**TRECHO FORNECIDO**.

Cabe destacar que, no caso das defensorias públicas, o trabalho de oitiva nos territórios se desdobrou no que consideramos um dos movimentos de engajamento da instituição: a construção de uma rede entre as DP de Minas Gerais, do Espírito Santo e da União, que formaram o Grupo Interdefensorial do Rio Doce (GIRD). De acordo com um dos defensores entrevistados 30, tal articulação permitiu a construção de uma “unidade e coesão nos posicionamentos institucionais” e de negociações “uniformes e alinhadas” diante das empresas rés e da Fundação Renova. Isto era potencialmente interessante visto que, recorrentemente, as empresas apresentavam informações fragmentadas e, não raro, falsas ou, “quando muito, parcialmente verdadeiras” 31 .
Em janeiro de 2017, foi assinado o Termo de Ajustamento Preliminar (TAP), que tinha como objetivo a organização dos contratos para peritos e assistentes técnicos que trabalhariam em conjunto com o MPF no diagnóstico dos danos socioeconômicos e socioambientais. Se, por um lado, a estratégia adotada pelo MPF buscava reverter, em menor tempo, as partes mais problemáticas do TTAC e, paralelamente, tentava atender às demandas dos movimentos de pessoas atingidas ( Losekann e Milanez, 2018), não é descartável a hipótese já mencionada de que buscavam retomar o papel de “mediadores” ou “negociadores” atribuído à instituição e obliterado com a ACP da União e pelo TTAC. Em diferentes momentos, os atores do Ministério Público reivindicam, em entrevista, a “morosidade” e o “despreparo” quer do sistema de justiça quer, mais amplamente, do Estado brasileiro para lidar com casos como o que estava em questão, justificando assim sua intervenção e a retomada do uso de acordos:
Nós conseguimos inúmeras vitórias. A gente não conseguiu cem por cento, porque numa negociação pressupõe-se ceder. E a gente enxerga que o judiciário não vai nos dar a resposta de maneira adequada. Não que não nos dê o que a gente quer, ou o que a gente entende é de direito. Não é “querer” no sentido individual, é no sentido do que o direito determina. Mas é uma questão de tempo, de modo. E a gente precisa acelerar esse processo. (…) o Estado brasileiro não está preparado para questões desse tipo. Ponto. O Estado brasileiro de maneira geral, na minha humilde opinião. Os órgãos ambientais não conseguiram nem licenciar direito e fiscalizar, a ponto do rompimento acontecer. Depois que acontece, não tem estrutura para fazer os estudos necessários. A gente não pode contar com IBAMA, IEMA, IGA (que é o de Minas Gerais), para trabalhar com a gente, para fazer análise de água, de peixe, e medidas estruturantes. Por isso que nós fizemos um dos acordos [TAP] que é o dos experts que a gente contratou, que as empresas [responsáveis] pagam para fazer esses estudos. Instituições de justiça também não estão estruturadas. (Informação verbal) 32.

**MATERIAL EXTRAÍDO**.
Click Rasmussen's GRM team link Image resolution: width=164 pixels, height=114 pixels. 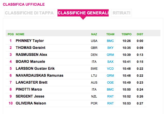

--

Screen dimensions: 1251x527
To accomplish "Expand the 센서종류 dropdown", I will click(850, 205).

==

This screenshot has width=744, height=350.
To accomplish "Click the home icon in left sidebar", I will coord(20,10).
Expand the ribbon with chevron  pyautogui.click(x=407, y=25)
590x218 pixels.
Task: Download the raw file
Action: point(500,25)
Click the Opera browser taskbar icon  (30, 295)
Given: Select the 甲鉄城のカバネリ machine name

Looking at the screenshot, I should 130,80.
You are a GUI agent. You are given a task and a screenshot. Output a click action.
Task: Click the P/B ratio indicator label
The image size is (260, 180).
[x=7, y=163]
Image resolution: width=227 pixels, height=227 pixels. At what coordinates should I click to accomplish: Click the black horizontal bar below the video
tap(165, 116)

**TAREFAS E EXERCÍCIOS**.
• A. Com base no trecho sobre o Rio Doce, explique em uma a três frases por que o Ministério Público firmou o acordo dos peritos (TAP).
• B. Prossiga o trecho sobre o Rio Doce, começando logo após a sua última frase.
Não é preciso consultar o material para resolver as tarefas.

**RESPOSTAS ESPERADAS**.
• A. Segundo o entrevistado do Ministério Público, o Estado brasileiro não tem estrutura para fazer os estudos necessários após o rompimento, e não é possível contar com IBAMA, IEMA e IGA para análises de água e de peixe e para medidas estruturantes. Por isso, fez-se o acordo para contratar peritos, cujos estudos são pagos pelas empresas responsáveis.

• B.
O TAP trataria, então, de preencher em alguma medida a “lacuna” atribuída a diferentes instituições no processo de acompanhamento do caso, formando um corpo técnico de apoio ao MPF, que seria responsável inclusive por avaliar os resultados da Fundação Renova. As empresas contratadas seriam remuneradas pela Renova e escolhidas em conjunto pelas partes que assinaram o acordo — Samarco Mineração S.A., Vale S.A., BHP Billiton Brasil Ltda. e o MPF. Exemplo do que Abers e Keck (2016) definem como experimentação de soluções, tal arranjo proposto no TAP foi criticado pelos movimentos sociais ( Losekann e Milanez, 2018), principalmente em relação às empresas indicadas para contratação e que apresentariam conflito de interesse. Na tentativa de corrigir este problema – e experimentando outros modos de trabalho – foi formado um Grupo de Trabalhos (GT) composto pelo MPF, os MP dos estados atingidos, movimentos sociais e grupos acadêmicos, visando discutir maneiras de contornar os limites do TAP. Constituído em Minas Gerais 33, o GT elaborou uma proposta de parâmetros e do desenho institucional a serem utilizados nas ações de mobilização e assistência das pessoas atingidas, assim como dos diagnósticos dos danos socioeconômicos do rompimento da barragem.
Vislumbrando a construção de um acordo que substituísse o TTAC, a principal estratégia adotada pelo MP para recolhimento das demandas dos atingidos foi a realização, entre fevereiro de 2017 e agosto de 2018, de uma série de reuniões com representantes de movimentos sociais e indivíduos atingidos, direta ou indiretamente, pelo rompimento da barragem. A análise das atas das 27 reuniões realizadas neste período demonstra que as principais pautas desses encontros estavam relacionadas à implementação de assessorias técnicas nas comunidades atingidas, bem como à definição dos termos e critérios de participação das pessoas atingidas no sistema de governança (Portela, 2020).
Ao focarmos na atuação do Grupo de Trabalho Interinstitucional Rio Doce (GTIRD), vemos que a implementação das Assessorias Técnicas é posta como condição sine qua non para efetivar a participação dos atingidos, assim como para realizar a reparação integral dos danos causados, ou mesmo para estabelecer qualquer negociação no âmbito do caso. No entanto, se a instalação das assessorias técnicas significou ganho às pessoas atingidas, o início dos seus trabalhos foi postergado diversas vezes, ora por entraves criados pela Fundação Renova 34, ora pela falta de manifestação da União, do Departamento Nacional de Produção Mineral, da Agência Nacional de Águas e do Instituto Chico Mendes de Conservação da Biodiversidade sobre o termo de contratação da empresa escolhida.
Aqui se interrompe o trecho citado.